Dark Energy The Dark Energy list is held in bounds by the gravity of two genres: noir and gothic. Noir:
It's generally true that, in noir, tone trumps plot. People are still trying to unravel Out of the Past and The Big Sleep. Dark Passage* is built on a series of unlikely coincidences. If your needs in fiction run to the well-ordered, this Dark Energy take is probably not for you. The noir string of movies that began in the early 40s was, to some extent, dovetailing with a string of novels that began in the late 20s. There's a holy trinity of noir novelists: Dashiell Hammett, Raymond Chandler, and James M. Cain. Most of their novels have been filmed. Noir is frequently seen as having a certain compatibility with existentialism. Italian neo-realism played a role. Its development was approximately concurrent with the early years of cinema noir, and it contributed to noir’s subsequent evolution. A list of prototypical noir might well include, in addition to the films in the footnotes above, The Killers*, The Big Heat*, Force of Evil*, and Gun Crazy*. If you long for the company of noir buffs, this sketch won't impress anyone, but it may get you in the door. Gothic:
Proto gothic: The Innocents*, The Haunting*, The Devil's Backbone*. Oddly, gothic and noir don't mix all that readily. It's a bit like chocolate and wine. They both have that decadent something, but they inhabit separate realms. You can make the case that certain movies are gothic-noir - Angel Heart*, for example - but you run out of steam pretty quickly. Noir is modern: cars, jazz, cops.

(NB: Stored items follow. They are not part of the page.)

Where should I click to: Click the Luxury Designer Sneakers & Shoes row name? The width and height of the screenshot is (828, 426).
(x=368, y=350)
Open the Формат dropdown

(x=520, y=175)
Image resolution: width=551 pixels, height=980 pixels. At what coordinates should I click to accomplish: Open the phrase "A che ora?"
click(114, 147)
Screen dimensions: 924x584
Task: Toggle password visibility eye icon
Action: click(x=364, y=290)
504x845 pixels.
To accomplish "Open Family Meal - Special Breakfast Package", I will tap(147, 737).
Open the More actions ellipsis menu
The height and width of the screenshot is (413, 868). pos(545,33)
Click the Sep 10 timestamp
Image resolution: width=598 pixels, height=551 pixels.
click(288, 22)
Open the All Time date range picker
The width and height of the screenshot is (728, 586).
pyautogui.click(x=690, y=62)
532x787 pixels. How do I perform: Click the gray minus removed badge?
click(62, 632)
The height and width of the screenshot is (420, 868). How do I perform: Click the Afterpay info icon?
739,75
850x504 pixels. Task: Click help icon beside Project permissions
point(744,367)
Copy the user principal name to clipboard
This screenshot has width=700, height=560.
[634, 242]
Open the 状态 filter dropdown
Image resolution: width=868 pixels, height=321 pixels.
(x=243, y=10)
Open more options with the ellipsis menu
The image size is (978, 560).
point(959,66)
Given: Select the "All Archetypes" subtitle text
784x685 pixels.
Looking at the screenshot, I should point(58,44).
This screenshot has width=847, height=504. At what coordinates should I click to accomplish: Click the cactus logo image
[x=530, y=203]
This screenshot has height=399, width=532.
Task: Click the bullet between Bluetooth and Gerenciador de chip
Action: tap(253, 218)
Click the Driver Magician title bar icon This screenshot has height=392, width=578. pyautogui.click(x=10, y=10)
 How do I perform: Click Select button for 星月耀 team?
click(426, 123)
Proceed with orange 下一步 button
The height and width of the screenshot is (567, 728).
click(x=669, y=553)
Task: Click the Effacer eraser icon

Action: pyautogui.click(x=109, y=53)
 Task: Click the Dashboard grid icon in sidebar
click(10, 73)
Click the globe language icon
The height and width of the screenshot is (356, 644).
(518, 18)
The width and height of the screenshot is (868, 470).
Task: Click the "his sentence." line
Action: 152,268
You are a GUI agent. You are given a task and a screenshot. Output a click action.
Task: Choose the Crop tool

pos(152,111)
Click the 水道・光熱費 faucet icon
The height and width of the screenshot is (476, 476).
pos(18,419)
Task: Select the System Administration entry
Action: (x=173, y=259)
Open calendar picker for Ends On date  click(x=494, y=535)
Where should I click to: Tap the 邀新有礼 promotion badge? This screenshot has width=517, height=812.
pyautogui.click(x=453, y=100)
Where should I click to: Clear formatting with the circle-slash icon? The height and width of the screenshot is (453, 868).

Gothic (even if the time frame is contemporary) is medieval: hauntings, sinister architecture, damnation*. A satisfying blend is the Val Lewton movie, The Seventh Victim*. What these genres share is a sense that life itself is a form of darkness. The direct progenitor of both noir and gothic film is that artifact of German Weimar culture known as Expressionist cinema. Not only was it a precedent in matters of style (distortion through odd camera positioning, angular set design, deep contrasts in light and shadow), it also made a gift to Hollywood of many of the directors, cinematographers, actors, and assorted technicians who fled Germany on the ascension of Adolph Hitler. Dark drama: Though noir and gothic serve as a center of gravity for this little universe, they don't define it. There is a third category of sorts. We'll call it dark drama. Well, I will, at any rate. These are movies that can’t easily be classed as either noir or gothic but settle comfortably into the more or less Kafkaesque environment delineated by those two forms. Proto dark drama: Pandora's Box*, Children of Paradise*, The Conformist*, Farewell, My Concubine*. There are two documentaries. I had misgivings about opening that Pandora's box; this list is pretty long as it is. Suffice it for the moment to say, Eternal Enemies* is a study of competing groups of lions and hyenas in Botswana, while Shoah* examines the attempt by Nazis to methodically destroy the Jews.